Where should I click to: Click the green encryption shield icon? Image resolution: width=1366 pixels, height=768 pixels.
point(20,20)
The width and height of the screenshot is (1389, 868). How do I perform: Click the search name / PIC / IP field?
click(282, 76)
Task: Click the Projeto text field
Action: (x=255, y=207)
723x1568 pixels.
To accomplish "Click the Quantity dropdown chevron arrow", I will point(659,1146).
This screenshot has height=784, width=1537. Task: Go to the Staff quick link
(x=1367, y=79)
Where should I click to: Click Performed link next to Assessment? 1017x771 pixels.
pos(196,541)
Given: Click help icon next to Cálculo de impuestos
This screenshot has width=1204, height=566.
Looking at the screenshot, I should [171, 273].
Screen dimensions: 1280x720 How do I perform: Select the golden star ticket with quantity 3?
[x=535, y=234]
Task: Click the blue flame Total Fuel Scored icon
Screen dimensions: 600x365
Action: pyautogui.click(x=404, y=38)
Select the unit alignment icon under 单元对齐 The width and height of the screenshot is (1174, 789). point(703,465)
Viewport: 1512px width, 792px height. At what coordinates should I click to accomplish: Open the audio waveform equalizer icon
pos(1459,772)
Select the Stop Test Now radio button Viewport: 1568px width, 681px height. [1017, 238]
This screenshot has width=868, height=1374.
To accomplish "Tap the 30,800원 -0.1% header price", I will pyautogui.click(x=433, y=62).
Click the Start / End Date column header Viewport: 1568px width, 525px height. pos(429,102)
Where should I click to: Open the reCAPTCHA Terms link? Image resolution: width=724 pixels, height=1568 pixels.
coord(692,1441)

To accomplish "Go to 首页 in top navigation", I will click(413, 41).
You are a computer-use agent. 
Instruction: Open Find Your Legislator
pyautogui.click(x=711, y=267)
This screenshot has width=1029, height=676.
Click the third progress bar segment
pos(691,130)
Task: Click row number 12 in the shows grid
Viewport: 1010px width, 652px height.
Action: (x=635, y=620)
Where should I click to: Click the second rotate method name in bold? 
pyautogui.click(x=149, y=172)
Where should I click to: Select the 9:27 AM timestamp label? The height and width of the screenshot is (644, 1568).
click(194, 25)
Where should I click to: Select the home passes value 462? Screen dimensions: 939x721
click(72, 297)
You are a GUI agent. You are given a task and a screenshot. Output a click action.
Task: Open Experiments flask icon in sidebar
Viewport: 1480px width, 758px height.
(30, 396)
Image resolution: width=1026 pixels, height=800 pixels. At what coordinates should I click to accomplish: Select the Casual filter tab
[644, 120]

* **TASK TO CARRY OUT**
Every record in the listing above is to be copied exactly.

* **RESULT FOR THIS EXERCISE**
Where should I click to: Click the green encryption shield icon? Image resolution: width=1366 pixels, height=768 pixels.
point(20,20)
The width and height of the screenshot is (1389, 868). How do I perform: Click the search name / PIC / IP field?
click(282, 76)
Task: Click the Projeto text field
Action: (x=255, y=207)
723x1568 pixels.
To accomplish "Click the Quantity dropdown chevron arrow", I will point(659,1146).
This screenshot has height=784, width=1537. Task: Go to the Staff quick link
(x=1367, y=79)
Where should I click to: Click Performed link next to Assessment? 1017x771 pixels.
pos(196,541)
Given: Click help icon next to Cálculo de impuestos
This screenshot has width=1204, height=566.
Looking at the screenshot, I should [171, 273].
Screen dimensions: 1280x720 How do I perform: Select the golden star ticket with quantity 3?
[x=535, y=234]
Task: Click the blue flame Total Fuel Scored icon
Screen dimensions: 600x365
Action: pyautogui.click(x=404, y=38)
Select the unit alignment icon under 单元对齐 The width and height of the screenshot is (1174, 789). point(703,465)
Viewport: 1512px width, 792px height. At what coordinates should I click to accomplish: Open the audio waveform equalizer icon
pos(1459,772)
Select the Stop Test Now radio button Viewport: 1568px width, 681px height. [1017, 238]
This screenshot has width=868, height=1374.
To accomplish "Tap the 30,800원 -0.1% header price", I will pyautogui.click(x=433, y=62).
Click the Start / End Date column header Viewport: 1568px width, 525px height. pos(429,102)
Where should I click to: Open the reCAPTCHA Terms link? Image resolution: width=724 pixels, height=1568 pixels.
coord(692,1441)

To accomplish "Go to 首页 in top navigation", I will click(413, 41).
You are a computer-use agent. 
Instruction: Open Find Your Legislator
pyautogui.click(x=711, y=267)
This screenshot has width=1029, height=676.
Click the third progress bar segment
pos(691,130)
Task: Click row number 12 in the shows grid
Viewport: 1010px width, 652px height.
Action: (x=635, y=620)
Where should I click to: Click the second rotate method name in bold? 
pyautogui.click(x=149, y=172)
Where should I click to: Select the 9:27 AM timestamp label? The height and width of the screenshot is (644, 1568).
click(194, 25)
Where should I click to: Select the home passes value 462? Screen dimensions: 939x721
click(72, 297)
You are a GUI agent. You are given a task and a screenshot. Output a click action.
Task: Open Experiments flask icon in sidebar
Viewport: 1480px width, 758px height.
(30, 396)
Image resolution: width=1026 pixels, height=800 pixels. At what coordinates should I click to accomplish: Select the Casual filter tab
[644, 120]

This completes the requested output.